### PROBLEM DESCRIPTION
Reproduce the part of the listing that opens with the line containing "Given: Click the Run To Cursor icon" and closes with the line containing "Action: (413, 284)", replacing "Run To Cursor" with "Step Over" and leaving everything else unchanged.

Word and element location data
---

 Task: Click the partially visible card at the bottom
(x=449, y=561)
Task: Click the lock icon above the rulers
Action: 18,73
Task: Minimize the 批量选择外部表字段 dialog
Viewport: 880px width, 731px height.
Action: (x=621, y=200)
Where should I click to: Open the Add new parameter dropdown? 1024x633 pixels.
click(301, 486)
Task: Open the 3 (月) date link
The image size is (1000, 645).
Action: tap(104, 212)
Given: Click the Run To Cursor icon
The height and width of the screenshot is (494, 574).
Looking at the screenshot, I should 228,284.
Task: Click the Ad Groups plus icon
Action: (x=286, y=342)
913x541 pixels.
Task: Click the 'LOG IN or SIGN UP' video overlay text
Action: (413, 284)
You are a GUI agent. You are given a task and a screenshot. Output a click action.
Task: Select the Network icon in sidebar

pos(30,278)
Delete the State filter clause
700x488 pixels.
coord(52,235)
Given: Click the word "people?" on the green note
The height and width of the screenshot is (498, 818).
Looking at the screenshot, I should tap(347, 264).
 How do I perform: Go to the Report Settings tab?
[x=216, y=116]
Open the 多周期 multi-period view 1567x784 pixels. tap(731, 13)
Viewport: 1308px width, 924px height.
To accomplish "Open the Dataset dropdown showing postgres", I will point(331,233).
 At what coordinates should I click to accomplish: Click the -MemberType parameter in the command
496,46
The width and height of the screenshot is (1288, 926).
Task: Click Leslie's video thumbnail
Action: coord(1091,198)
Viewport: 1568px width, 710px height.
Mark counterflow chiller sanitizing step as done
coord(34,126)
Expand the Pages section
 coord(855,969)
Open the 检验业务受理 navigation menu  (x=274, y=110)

---

### RESPONSE TO THE TASK
Given: Click the Step Over icon
The height and width of the screenshot is (494, 574).
Looking at the screenshot, I should 228,284.
Task: Click the Ad Groups plus icon
Action: (x=286, y=342)
913x541 pixels.
Task: Click the 'LOG IN or SIGN UP' video overlay text
Action: (413, 284)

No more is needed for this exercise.